Tuesday, August 24, 2010

Do Not Go Gentle

I could never be a scientist, because I'm too much of an empiricist.

That sounds nonsensical, I know. But it's the same reason my religious career never took off: I have always struggled to fathom the incredible. There are certain facts about the world in which we life that just stagger me.

Things like atoms.
Dark matter.
Supernovas.
The big bang.
The idea that the universe is infinite.
The idea that the universe is finite.

Christ, I still struggle to comprehend that the earth is round.

At the risk of sounding like a Contiki tour of an acid trip, the things that the sciences require us to believe as fundaments of their respective disciplines leave me breathless and gaping, forehead pink and wrinkled like a baby taking the in-breath before a wail. If I can't fathom the foundation stones of these temples of thought, what hope do I have of mounting the dizzying spires at the pinnacle of scientific hypothesis?

I have been thinking a lot lately about things I can't possibly understand because one of my dear, dear friends wants to die.

Or rather, she wishes she could never have existed. She longs for oblivion - she struggles through each day dogged by the seductive siren song of nothingness. And no matter how eloquently she expresses it, I cannot understand, because the prospect of an idea as huge as oblivion terrifies me. It's a concept as vast as the ocean, and my mind is a grain of salt. Whenever I try to face it, I cannot help but be consumed by it, lost, dissolved.

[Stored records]

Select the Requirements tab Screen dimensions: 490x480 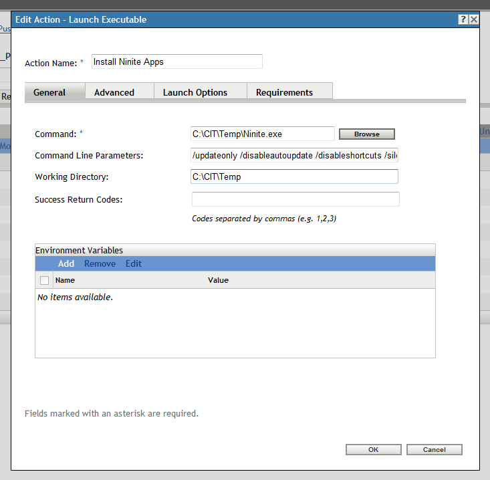[284, 92]
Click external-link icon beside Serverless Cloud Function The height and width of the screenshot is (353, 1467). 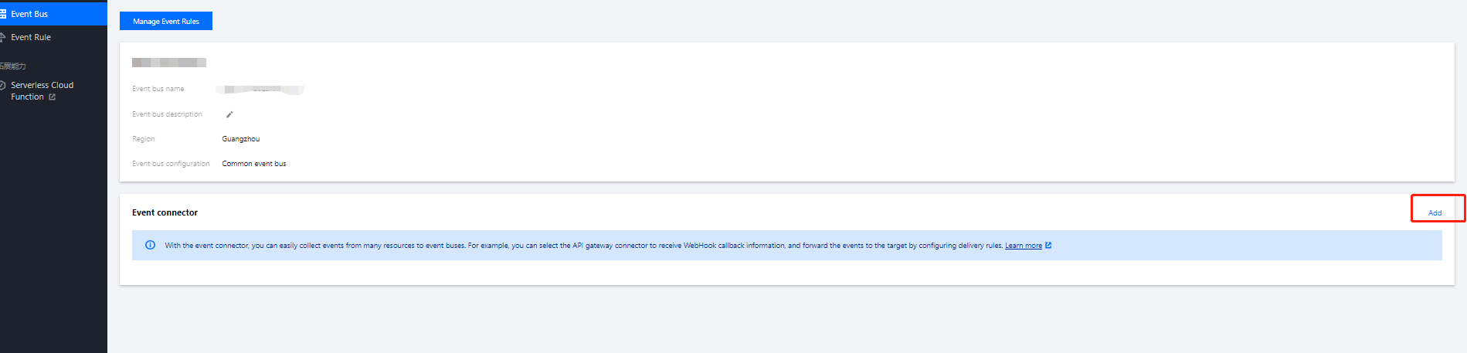53,97
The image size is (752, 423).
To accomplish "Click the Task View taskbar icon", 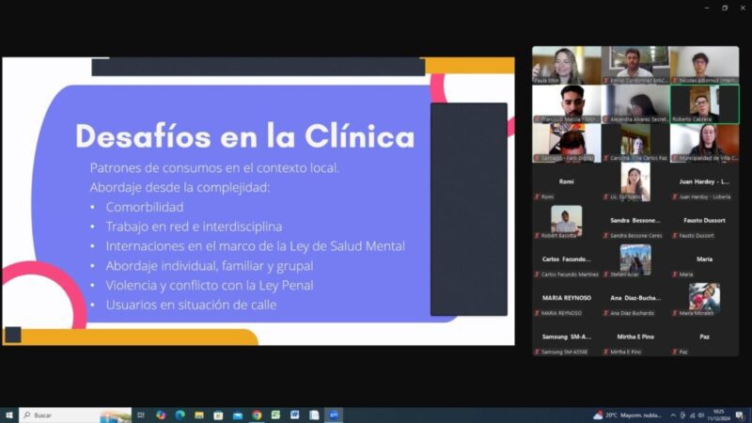I will (141, 415).
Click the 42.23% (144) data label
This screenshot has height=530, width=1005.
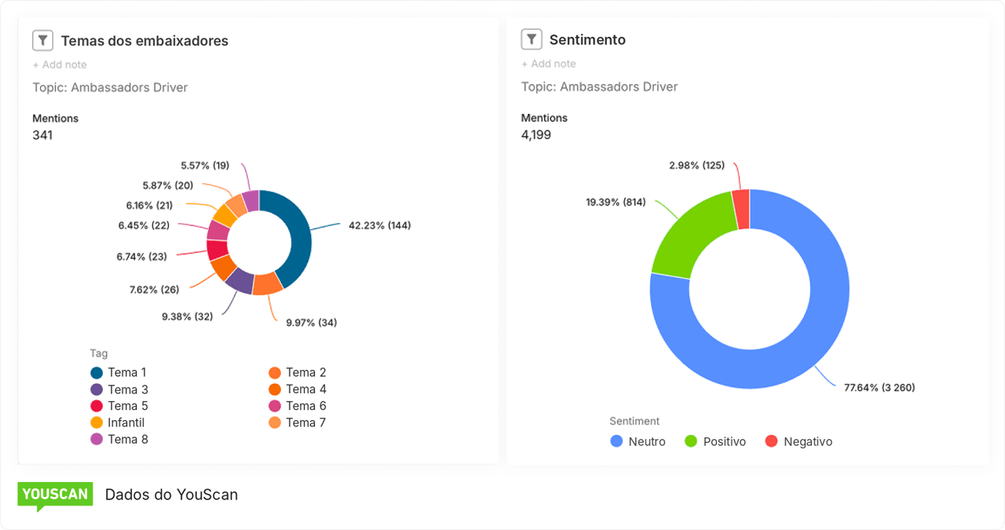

The tasks:
1: Copy out the blog post "Do Not Go Gentle" in full, word for word.
2: Rewrite the stored entries from the line containing "Click the 42.23% (144) data label" through the end of the entries, swapping "data label" for "value label" and keeping everything else the same. Leave the pictures out.

Written answers:
1:
Tuesday, August 24, 2010

Do Not Go Gentle

I could never be a scientist, because I'm too much of an empiricist.

That sounds nonsensical, I know. But it's the same reason my religious career never took off: I have always struggled to fathom the incredible. There are certain facts about the world in which we life that just stagger me.

Things like atoms.
Dark matter.
Supernovas.
The big bang.
The idea that the universe is infinite.
The idea that the universe is finite.

Christ, I still struggle to comprehend that the earth is round.

At the risk of sounding like a Contiki tour of an acid trip, the things that the sciences require us to believe as fundaments of their respective disciplines leave me breathless and gaping, forehead pink and wrinkled like a baby taking the in-breath before a wail. If I can't fathom the foundation stones of these temples of thought, what hope do I have of mounting the dizzying spires at the pinnacle of scientific hypothesis?

I have been thinking a lot lately about things I can't possibly understand because one of my dear, dear friends wants to die.

Or rather, she wishes she could never have existed. She longs for oblivion - she struggles through each day dogged by the seductive siren song of nothingness. And no matter how eloquently she expresses it, I cannot understand, because the prospect of an idea as huge as oblivion terrifies me. It's a concept as vast as the ocean, and my mind is a grain of salt. Whenever I try to face it, I cannot help but be consumed by it, lost, dissolved.

2:
Click the 42.23% (144) value label
This screenshot has height=530, width=1005.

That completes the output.